::: TEXTABSCHNITT :::

Lifestyle | Genuss 

Ein "Chinakohldirndl" erregt die Gemüter

Von (sn) Martin Behr | 22.01.2013 - 11:56

Im "Dirndlmusterland" Steiermark kommen immer mehr Modedirndln auf den Markt. Nicht alle haben damit ihre Freude.

Ein "Chinakohldirndl" erregt die Gemüter



Vor nicht allzu langer Zeit war Tracht ziemlich out. Seit etwas mehr als zwei Jahren erleben Lederhose, Janker und Dirndl wieder eine ungeahnte Renaissance. "Der etwa durch Musiker wie Andreas Gabalier forcierte Trend hält an, ein Ende ist noch nicht abzusehen", erklärt Monika Primas vom Steirischen Heimatwerk. Die neue Begeisterung am Dirndlkleid treibt freilich auch so manche skurrile Blüten: So sorgt derzeit etwa in der Steiermark das neu kreierte "Chinakohldirndl" für Diskussionen.

Frisches Grün, erdiges Braun

"Chinakohldirndl"? Inspiriert vom "frischen Grün des steirischen Chinakohls und der typisch oststeirischen Landschaft" präsentierten die Chinakohlproduzenten kürzlich einen "modischen Hingucker". "Es zeigt die wunderschönen Farben des Chinakohls vom frischen Grün bis zum erdigen Braun, aus dem Chinakohl wächst", betont Franz Kober, Sprecher der Chinakohlproduzenten. Im Steirischen Heimatwerk, wo mehr als 270 historische Dirndlkreationen in Arbeitsblättern archiviert sind, schüttelt man den Kopf. "Wir wollen niemandem vorschreiben, was er produziert oder trägt, aber so ein Dirndl dient nur der Vermarktung des Wintersalats, das hat mit unseren Richtlinien und Zielen nichts gemein", sagt Monika Primas und hegt schon neue Befürchtungen: "Kommen jetzt bald ein Kiwidirndl, ein Bananendirndl oder ein Erdbeerlanddirndl auf den Markt?"

In der Praxis wäre es von Vorteil, würden die jeweiligen Erfinder neuer Dirndlarten beim Heimatwerk vorbeischauen, sagt Primas, die die Steiermark als "Dirndlmusterland" bezeichnet. Man wolle sich ja keineswegs als Trachtenpolizei aufspielen, aber man könne eventuell mit ein paar Tipps hilfreich zur Seite stehen. Zurzeit wird etwa an einem Kernöldirndl gearbeitet: "Es soll im Februar präsentiert werden. Ich glaube, es wird schön, die Projektbetreiber wollen auf die Tradition Rücksicht nehmen."

::: AUSZÜGE AUS DATENSÄTZEN :::

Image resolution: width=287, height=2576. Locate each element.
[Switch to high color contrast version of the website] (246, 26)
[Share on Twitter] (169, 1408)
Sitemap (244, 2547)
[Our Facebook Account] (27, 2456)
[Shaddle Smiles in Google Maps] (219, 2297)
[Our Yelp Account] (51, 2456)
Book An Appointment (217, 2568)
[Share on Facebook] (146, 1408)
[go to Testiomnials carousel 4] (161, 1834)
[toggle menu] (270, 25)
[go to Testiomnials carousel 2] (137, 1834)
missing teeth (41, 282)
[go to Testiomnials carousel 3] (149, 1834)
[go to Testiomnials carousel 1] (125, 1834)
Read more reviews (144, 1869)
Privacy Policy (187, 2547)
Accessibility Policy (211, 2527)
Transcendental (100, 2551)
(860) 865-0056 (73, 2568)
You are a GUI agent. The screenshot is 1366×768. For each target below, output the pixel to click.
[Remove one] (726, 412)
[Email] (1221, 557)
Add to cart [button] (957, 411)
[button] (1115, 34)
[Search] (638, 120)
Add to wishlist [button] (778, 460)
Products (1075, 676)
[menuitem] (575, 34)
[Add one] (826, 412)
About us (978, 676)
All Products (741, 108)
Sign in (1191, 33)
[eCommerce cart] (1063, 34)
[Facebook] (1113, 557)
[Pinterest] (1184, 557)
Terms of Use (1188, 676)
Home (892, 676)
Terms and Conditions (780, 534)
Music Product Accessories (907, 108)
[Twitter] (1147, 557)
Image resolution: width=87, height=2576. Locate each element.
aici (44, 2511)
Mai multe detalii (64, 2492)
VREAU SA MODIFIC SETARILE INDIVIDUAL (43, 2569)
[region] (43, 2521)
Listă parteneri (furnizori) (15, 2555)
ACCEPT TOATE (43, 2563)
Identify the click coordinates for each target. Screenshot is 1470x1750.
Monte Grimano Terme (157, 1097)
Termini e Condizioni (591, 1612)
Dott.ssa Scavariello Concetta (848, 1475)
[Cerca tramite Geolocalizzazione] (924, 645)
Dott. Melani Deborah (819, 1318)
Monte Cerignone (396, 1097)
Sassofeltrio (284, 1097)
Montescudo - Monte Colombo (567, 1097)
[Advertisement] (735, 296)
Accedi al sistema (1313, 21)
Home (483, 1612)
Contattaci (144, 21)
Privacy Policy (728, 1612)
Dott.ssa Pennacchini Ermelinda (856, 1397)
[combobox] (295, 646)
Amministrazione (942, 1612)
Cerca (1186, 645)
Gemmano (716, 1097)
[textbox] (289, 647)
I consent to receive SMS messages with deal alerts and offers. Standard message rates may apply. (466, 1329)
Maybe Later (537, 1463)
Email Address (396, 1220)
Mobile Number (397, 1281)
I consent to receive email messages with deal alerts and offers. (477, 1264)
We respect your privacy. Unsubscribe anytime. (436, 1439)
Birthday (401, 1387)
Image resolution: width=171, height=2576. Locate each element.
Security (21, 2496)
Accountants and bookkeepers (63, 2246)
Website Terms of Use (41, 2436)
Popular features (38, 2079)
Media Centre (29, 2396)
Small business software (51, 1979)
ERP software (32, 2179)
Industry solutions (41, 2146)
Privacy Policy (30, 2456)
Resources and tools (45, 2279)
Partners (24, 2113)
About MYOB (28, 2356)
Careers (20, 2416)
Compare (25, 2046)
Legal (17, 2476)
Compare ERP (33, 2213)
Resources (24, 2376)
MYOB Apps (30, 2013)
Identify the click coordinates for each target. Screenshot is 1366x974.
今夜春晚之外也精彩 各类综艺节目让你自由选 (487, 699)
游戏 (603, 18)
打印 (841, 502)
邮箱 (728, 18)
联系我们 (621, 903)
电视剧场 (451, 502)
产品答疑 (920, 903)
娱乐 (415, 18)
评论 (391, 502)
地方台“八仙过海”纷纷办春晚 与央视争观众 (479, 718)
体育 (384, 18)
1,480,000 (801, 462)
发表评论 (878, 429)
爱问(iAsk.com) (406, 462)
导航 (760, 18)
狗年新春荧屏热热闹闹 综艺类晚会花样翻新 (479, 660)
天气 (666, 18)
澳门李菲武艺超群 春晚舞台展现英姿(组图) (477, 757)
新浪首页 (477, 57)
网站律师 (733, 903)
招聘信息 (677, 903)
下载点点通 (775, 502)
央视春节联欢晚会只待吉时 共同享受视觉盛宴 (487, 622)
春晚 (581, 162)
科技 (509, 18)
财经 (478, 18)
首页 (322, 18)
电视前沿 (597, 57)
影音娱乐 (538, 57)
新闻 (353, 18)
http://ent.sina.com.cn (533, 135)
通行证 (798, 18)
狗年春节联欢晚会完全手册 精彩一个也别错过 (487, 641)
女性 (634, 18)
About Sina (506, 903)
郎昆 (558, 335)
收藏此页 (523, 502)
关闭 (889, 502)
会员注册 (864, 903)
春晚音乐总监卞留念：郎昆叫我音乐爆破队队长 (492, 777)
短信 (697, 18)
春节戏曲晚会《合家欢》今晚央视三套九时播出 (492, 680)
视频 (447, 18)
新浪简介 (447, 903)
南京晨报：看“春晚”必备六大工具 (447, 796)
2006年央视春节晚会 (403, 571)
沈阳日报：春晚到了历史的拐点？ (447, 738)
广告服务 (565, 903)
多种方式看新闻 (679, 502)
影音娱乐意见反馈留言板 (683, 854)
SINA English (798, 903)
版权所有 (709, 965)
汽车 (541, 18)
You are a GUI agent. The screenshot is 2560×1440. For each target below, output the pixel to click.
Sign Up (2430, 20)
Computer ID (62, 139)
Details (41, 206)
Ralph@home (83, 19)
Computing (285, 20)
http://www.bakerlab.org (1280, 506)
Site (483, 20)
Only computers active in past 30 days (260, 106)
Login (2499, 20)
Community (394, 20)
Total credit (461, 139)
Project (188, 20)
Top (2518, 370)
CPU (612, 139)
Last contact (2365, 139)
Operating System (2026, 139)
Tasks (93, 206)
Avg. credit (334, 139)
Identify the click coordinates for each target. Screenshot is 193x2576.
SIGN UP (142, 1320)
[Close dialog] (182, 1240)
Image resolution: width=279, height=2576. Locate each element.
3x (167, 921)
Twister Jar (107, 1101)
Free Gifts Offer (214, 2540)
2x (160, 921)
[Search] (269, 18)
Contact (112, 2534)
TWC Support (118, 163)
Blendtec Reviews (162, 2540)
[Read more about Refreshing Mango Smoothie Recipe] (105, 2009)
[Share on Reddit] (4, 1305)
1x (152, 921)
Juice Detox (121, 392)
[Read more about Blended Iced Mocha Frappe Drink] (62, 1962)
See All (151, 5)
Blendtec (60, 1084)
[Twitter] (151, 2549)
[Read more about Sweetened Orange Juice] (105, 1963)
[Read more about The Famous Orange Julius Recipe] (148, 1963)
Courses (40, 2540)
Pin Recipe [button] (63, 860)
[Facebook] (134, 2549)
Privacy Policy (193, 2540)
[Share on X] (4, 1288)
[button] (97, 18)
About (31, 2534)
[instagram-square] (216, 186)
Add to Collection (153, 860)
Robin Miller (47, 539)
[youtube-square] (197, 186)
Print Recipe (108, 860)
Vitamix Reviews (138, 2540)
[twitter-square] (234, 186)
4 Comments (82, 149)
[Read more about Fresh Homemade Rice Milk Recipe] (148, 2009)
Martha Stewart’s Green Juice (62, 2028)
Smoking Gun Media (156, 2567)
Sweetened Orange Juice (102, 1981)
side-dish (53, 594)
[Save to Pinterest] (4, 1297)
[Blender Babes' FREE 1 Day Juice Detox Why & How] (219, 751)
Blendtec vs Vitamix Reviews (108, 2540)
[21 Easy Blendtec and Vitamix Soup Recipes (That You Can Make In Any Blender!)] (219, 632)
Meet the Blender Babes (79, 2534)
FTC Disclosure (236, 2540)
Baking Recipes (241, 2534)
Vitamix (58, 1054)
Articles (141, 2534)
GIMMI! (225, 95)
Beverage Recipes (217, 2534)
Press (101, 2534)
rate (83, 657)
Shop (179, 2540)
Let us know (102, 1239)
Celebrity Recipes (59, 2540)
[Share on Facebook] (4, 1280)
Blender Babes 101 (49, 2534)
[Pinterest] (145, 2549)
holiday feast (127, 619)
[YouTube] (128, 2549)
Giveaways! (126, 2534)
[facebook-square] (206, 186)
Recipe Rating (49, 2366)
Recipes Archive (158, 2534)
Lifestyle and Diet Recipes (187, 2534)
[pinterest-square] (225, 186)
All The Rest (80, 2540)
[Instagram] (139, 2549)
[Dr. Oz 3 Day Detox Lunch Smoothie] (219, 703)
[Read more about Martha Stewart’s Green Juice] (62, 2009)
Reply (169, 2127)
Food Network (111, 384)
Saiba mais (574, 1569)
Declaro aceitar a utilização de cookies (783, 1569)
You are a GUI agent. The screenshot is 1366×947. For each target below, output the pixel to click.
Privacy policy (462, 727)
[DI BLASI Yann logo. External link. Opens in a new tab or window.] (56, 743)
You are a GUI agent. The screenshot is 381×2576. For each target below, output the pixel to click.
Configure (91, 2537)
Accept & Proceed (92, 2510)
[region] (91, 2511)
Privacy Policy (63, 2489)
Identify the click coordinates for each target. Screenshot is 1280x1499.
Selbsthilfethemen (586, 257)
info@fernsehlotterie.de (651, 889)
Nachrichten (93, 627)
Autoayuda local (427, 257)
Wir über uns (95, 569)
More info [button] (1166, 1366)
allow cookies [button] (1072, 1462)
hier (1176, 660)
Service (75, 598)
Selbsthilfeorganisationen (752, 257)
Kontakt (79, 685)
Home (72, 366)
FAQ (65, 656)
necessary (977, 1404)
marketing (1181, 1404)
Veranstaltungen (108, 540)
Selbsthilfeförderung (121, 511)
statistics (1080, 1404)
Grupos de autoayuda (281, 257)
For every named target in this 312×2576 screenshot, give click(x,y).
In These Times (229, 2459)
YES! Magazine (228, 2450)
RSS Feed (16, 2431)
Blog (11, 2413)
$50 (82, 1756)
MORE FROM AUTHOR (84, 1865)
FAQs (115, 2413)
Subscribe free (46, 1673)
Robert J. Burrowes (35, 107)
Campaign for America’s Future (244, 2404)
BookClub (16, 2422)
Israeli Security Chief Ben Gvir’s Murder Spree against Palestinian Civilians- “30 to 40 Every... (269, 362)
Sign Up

:::

- **ARBEITSAUFTRÄGE**:
a. Erklären Sie in ein bis drei Sätzen anhand des Artikels über das Chinakohldirndl, warum man im Steirischen Heimatwerk über dieses Dirndl den Kopf schüttelt.
b. Schreiben Sie einen Teil des Artikels über das Chinakohldirndl wortgetreu ab: Beginnen Sie bei den Worten „Lifestyle | Genuss“ und hören Sie nach „damit ihre Freude.“ auf.
Das Material steht für sich und gehört nicht zum Artikel.

- **LÖSUNGEN**:
a. Laut Monika Primas dient ein solches Dirndl nur der Vermarktung des Wintersalats. Mit den Richtlinien und Zielen des Steirischen Heimatwerks hat es deshalb nichts gemein.

b.
Lifestyle | Genuss 

Ein "Chinakohldirndl" erregt die Gemüter

Von (sn) Martin Behr | 22.01.2013 - 11:56

Im "Dirndlmusterland" Steiermark kommen immer mehr Modedirndln auf den Markt. Nicht alle haben damit ihre Freude.